Reactive: Informing Threat Intelligence Team Flashcards
Informing Threat Intelligence Team
In some cases, it is necessary for the investigating analyst to inform the threat intelligence team if the organization has one in-house. This is typically conducted when there is an ongoing and sustained phishing campaign against the organization, the phishing emails are extremely targeted toward the organization, or the attack is complex and the sharing of intelligence could benefit other organizations and help them to defend themselves. We will cover all three of these scenarios below.
Sustained Campaign
If an organization is being bombarded by a continuous stream of phishing emails, there is an increased risk that an employee will open one and potentially compromise the company.
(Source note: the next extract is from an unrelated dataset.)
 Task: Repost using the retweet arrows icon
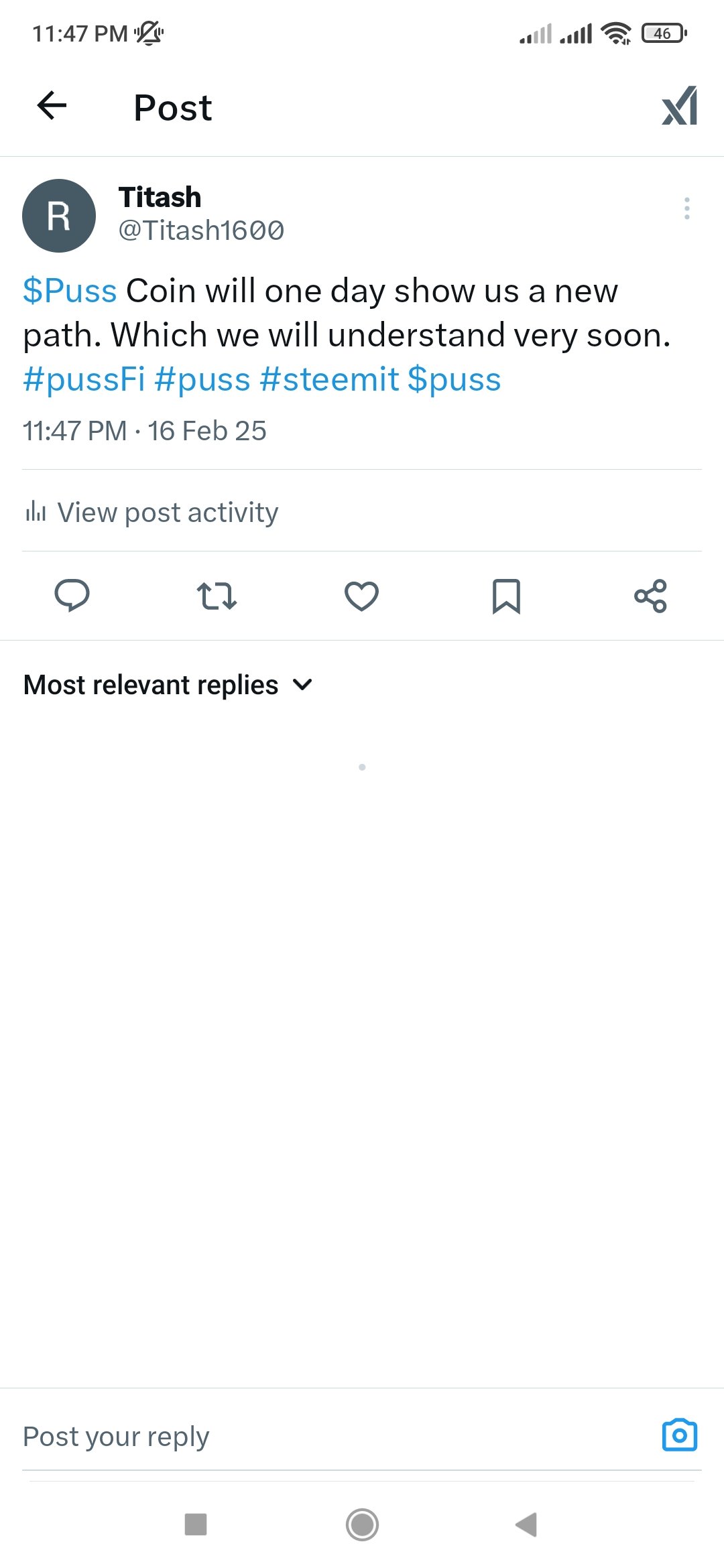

Depending on the maturity of the threat intelligence team and the tools they have at their disposal, they may be able to predict how the campaign will continue and take actions to outsmart the attacks. If a pattern emerges based on the sending addresses used to push the malicious emails to employees, or with the domain names used to host malicious content, proactive blocking actions can be taken to stop future phishing emails before they’re even sent.
Targeted Attack
If a phishing attack or campaign is specifically targeted towards the organization, or even worse, spear-phishing specific employees, it is definitely time to let the threat intelligence team know. They can work with the victim(s) to provide specific support regarding being targeted, and can also conduct public exposure assessments to determine how much information is available publicly online about the target(s).
Sophisticated Attack
If an attack is extremely sophisticated, gathering and sharing indicators of compromise (IOCs) with intelligence-sharing partners, government, and even publicly can be a great move to help other organizations protect themselves and have the organization earn a good reputation amongst others for their approach.
Conclusion
Whilst it’s not always beneficial to inform the threat intelligence team about phishing emails, in certain circumstances, they are able to provide more context, perform threat exposure checks, and share intelligence with other organizations to help other network defenders prepare for, or take proactive measures to protect themselves.